A few evenings later, I am driving Highway 2 to Playa Bagdad, the northernmost point on Mexico’s Gulf coast. A powerful cold front has forced its way through the soporific humidity, dropping temperatures by fifty degrees in one day. On the way across the barren salt marshes, a mercilessly frigid north wind batters my truck, the only vehicle on the causeway. An early darkness falls under a leaden sky. At the end of the highway, the thundering surf threatens to wipe out the dunes on which the beach concessions are built. Not a light burns besides my headlights, suddenly weak and powerless against the blackly threatening night. From the parking lot, I catch glimpses of foam scudding across the road, probing fingers of surf reaching the edge of light, vanishing.

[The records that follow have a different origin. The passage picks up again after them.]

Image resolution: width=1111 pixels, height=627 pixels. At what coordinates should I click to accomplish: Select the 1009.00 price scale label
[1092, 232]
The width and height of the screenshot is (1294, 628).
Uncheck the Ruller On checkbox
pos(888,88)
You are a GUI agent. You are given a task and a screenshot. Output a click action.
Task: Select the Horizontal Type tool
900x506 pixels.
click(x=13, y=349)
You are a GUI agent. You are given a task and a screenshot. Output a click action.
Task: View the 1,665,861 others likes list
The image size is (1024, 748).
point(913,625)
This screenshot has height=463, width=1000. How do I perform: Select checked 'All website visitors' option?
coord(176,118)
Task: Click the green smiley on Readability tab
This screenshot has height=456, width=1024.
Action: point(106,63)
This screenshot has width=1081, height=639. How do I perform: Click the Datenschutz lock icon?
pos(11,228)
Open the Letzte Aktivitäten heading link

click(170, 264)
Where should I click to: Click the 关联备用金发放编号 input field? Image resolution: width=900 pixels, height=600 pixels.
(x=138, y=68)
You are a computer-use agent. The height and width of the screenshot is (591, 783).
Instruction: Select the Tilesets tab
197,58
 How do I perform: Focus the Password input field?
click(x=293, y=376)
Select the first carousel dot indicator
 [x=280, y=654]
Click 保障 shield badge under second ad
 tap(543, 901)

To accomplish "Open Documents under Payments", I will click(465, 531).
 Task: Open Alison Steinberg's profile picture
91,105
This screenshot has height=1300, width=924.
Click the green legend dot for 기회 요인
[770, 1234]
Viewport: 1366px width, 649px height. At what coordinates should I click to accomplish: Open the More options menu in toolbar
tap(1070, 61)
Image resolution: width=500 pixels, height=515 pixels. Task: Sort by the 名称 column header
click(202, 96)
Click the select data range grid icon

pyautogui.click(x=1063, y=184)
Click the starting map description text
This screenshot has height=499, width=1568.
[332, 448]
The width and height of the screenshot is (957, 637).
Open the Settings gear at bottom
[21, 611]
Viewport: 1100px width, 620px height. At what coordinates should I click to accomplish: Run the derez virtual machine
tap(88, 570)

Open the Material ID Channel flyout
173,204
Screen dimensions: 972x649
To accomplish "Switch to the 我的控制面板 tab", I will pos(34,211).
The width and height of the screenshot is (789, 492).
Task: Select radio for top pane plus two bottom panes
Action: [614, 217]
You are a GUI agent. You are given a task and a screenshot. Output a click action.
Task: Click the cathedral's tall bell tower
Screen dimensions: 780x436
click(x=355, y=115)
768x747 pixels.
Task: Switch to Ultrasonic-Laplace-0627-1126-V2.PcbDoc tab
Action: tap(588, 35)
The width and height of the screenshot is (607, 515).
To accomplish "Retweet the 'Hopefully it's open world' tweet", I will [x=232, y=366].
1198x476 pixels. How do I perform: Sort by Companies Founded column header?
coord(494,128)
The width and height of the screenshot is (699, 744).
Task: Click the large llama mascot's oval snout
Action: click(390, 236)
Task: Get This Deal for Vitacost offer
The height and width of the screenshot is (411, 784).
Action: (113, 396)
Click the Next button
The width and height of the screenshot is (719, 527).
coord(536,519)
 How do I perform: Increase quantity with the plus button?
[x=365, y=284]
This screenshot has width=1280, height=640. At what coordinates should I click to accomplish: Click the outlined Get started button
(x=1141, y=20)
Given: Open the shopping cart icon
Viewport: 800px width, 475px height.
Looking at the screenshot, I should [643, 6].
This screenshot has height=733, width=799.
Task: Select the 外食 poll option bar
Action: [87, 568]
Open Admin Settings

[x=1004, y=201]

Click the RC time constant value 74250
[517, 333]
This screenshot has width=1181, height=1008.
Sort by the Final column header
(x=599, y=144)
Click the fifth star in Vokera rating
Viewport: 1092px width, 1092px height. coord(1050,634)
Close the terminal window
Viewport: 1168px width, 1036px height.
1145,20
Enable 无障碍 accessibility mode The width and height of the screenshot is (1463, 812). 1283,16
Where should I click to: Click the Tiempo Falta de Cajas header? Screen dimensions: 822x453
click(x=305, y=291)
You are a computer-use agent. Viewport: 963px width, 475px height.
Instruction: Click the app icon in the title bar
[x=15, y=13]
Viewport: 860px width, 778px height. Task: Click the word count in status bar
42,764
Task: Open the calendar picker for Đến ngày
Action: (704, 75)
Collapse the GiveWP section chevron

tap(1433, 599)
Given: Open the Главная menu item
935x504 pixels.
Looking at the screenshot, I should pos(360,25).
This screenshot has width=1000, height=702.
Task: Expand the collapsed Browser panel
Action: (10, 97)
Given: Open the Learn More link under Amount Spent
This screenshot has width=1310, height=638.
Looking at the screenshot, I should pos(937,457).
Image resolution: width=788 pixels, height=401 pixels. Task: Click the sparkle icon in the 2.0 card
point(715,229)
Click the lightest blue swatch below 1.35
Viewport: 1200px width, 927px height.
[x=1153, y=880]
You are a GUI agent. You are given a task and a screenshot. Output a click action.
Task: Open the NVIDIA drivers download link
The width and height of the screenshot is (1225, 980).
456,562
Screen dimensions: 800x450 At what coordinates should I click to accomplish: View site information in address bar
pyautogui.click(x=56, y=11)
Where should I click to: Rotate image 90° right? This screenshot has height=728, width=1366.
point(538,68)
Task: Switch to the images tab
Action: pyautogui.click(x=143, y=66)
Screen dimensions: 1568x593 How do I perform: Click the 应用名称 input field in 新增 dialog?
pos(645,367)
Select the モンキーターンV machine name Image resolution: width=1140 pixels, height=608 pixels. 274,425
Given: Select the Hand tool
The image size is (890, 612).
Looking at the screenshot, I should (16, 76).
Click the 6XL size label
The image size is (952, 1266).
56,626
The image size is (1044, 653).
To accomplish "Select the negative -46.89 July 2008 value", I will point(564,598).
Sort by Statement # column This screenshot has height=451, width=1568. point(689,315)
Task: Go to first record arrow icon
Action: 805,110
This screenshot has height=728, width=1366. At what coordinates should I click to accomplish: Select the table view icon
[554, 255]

At the end of the pavement, the dune road vanishes into the surf. I turn my headlights off and step out into the night. A gust blows a shower of salt spray over me. The waves are whitely visible in the dusk, raging at the confines of gravity. A bolt of primal fear shoots through me, creature of the land. A rogue wave could come out of the dark like an avenging angel and sweep me and my truck right off this delicate spit of sand. I get back in and make a U-turn, wheels digging a little in the sand, concentration total, keep up the momentum without turning too sharp, turning too wide, giving too much fuel, letting off too much. Then pavement, and the long highway back to my cold and dreary flophouse room in Matamoros, which now seems a beacon of safe shelter. It is snowing all along the Gulf Coast northward, icy highways for a thousand miles; I am trapped in this ugly border town for two days at least. In such a way do most wonderful beginnings reach their natural end.